Opting out of marketing communications does not affect data collected via any financial transactions or treatments provided. We still have a right to contact you regarding the status of your account and to provide you with relevant information regarding your pet’s treatment as part of our duty of care.
Sharing Your Data
As part of the day to day running of our business, it is essential that we share your data to certain third parties. We ask them to only process your information as and when requested by us, according to our instructions, and in accordance with the law.
- IT and administration service providers (such as our accounts software, laboratory services, microchip providers, insurance companies, and specialist veterinary software)
- Our lawyers, auditors, banks, insurers, governing bodies, and other advising professionals (including other veterinary specialists we refer your pet to for treatment)
- Relevant government bodies whom we are required to report to by law
- Debt settlement agencies (based in the UK)
- Credit agencies (based in the UK)
Transfers of Your Data Outside of the EEA
Some of our service providers are based outside of the EEA (European Economic Area). The levels of protection offered in some of this countries are variable, and so the new GDPR laws have declared that data cannot be transferred outside of the EEA unless certain security measures are in place.
We will only transfer your personal data to service providers outside of the EEA who meet adequate security requirements, either set out by the European Commission or if they are part of the EU-US Privacy Shield.
If none of the above safeguards is available, we may request your explicit consent to the specific transfer. You will have the right to withdraw this consent at any time.
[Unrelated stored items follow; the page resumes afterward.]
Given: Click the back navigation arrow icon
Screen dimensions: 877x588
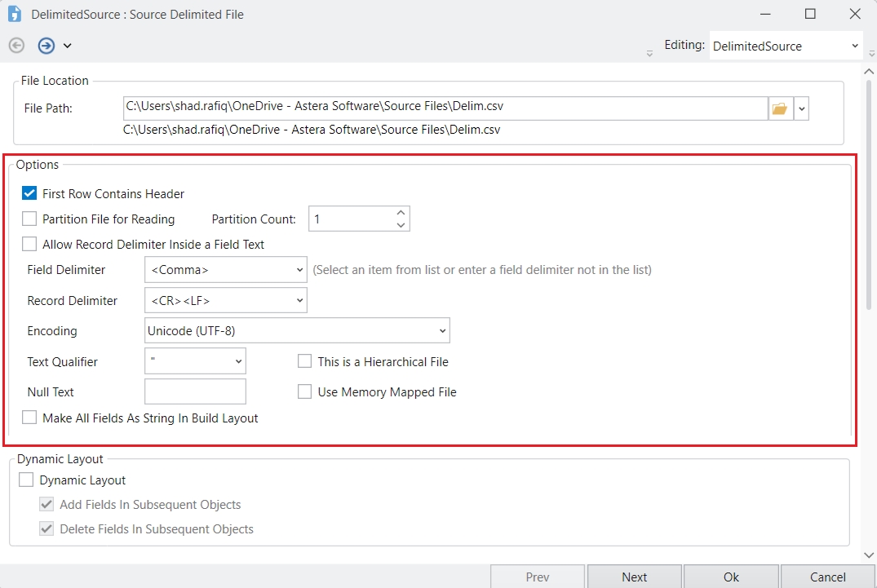Looking at the screenshot, I should click(x=16, y=46).
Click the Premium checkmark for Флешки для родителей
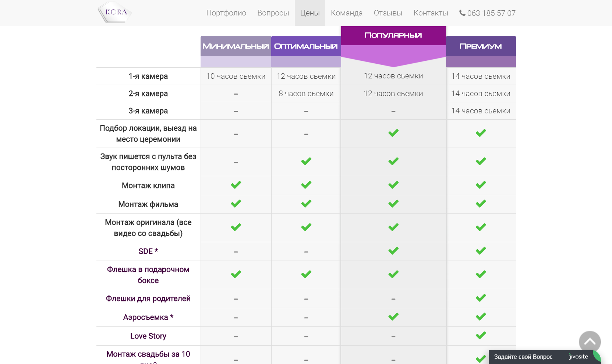 pyautogui.click(x=481, y=298)
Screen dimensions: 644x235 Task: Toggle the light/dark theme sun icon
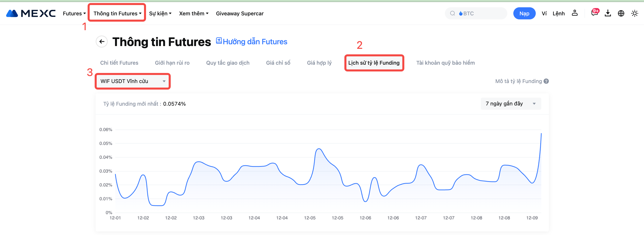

Your Legal Rights and The Right to be Forgotten
You have legal rights over your data. This includes the right to request access, correction, erasure, restriction, transfer, to object to processing, to portability of data and (where the lawful ground of processing is consent) to withdraw consent. If you wish to exercise any of the rights set out above, please email us at email@example.com.
You can see more about these rights at: https://ico.org.uk/for-organisations/guide-to-the-general-data-protection-regulation-gdpr/individual-rights/
A fee isn’t chargeable to process any of your legal rights over your data. However, we are entitled to charge a reasonable fee if your requests are repetitive, extreme, or unfounded. Alternatively, in these cases we have a right to refuse your request. We try to respond to all requests within 30 days.
We may also need to request further personal information from you in order to fulfil this request and to confirm your identity. This is to protect your data and ensure that no-one is given access to it without permission. This additional data will only be used to process your legal rights.
We will only retain your personal data for as long as necessary to fulfil the purposes we collected it for, including for the purposes of satisfying any legal, accounting, or reporting requirements.
When deciding what the correct time is to keep the data for we look at its amount, nature and sensitivity, potential risk of harm from unauthorised use or disclosure, the processing purposes, if these can be achieved by other means and legal requirements.
For tax purposes the law requires us to keep basic information about our customers (including Contact, Identity, Financial and Transaction Data) for six years after they stop being customers.
In some circumstances we may anonymise your personal data for research or statistical purposes in which case we may use this information indefinitely without further notice to you.
Links On Our Website
You can set your browser to block some or all cookies, though it can affect the functionality of the site if you do this.